Basic data types—floating-point types

In this section:

In the IAR C/C++ Compiler for RISC-V, floating-point values are represented in standard IEC 60559 format. The sizes for the different floating-point types are:

Type	Size	Range (+/-)	Decimals	Exponent	Mantissa	Alignment
`float`	32 bits	±1.18E-38 to ±3.40E+38	7	8 bits	23 bits	4
`double`	64 bits	±2.23E-308 to ±1.79E+308	15	11 bits	52 bits	8
`long double`	64 bits	±2.23E-308 to ±1.79E+308	15	11 bits	52 bits	8

Table 78. Floating-point types

Floating-point environment

The feraiseexcept function does not raise any exceptions, it just sets the corresponding exception flags.

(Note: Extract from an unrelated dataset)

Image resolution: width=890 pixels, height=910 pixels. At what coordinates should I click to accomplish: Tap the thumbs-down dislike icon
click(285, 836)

Exception flags for floating-point values are supported for operations performed by the FPU. For devices with a 64-bit FPU, they are defined in the fenv.h file.

32-bit floating-point format

The representation of a 32-bit floating-point number as an integer is:

The exponent is 8 bits, and the mantissa is 23 bits.

The value of the number is:

(-1)^S * 2^{(Exponent-127)} * 1.Mantissa

The range of the number is at least:

±1.18E-38 to ±3.39E+38

The precision of the float operators (+, -, *, and /) is approximately 7 decimal digits.

64-bit floating-point format

The representation of a 64-bit floating-point number as an integer is:

The exponent is 11 bits, and the mantissa is 52 bits.

The value of the number is:

(-1)^S * 2^{(Exponent-1023)} * 1.Mantissa

The range of the number is at least:

±2.23E-308 to ±1.79E+308

The precision of the float operators (+, -, *, and /) is approximately 15 decimal digits.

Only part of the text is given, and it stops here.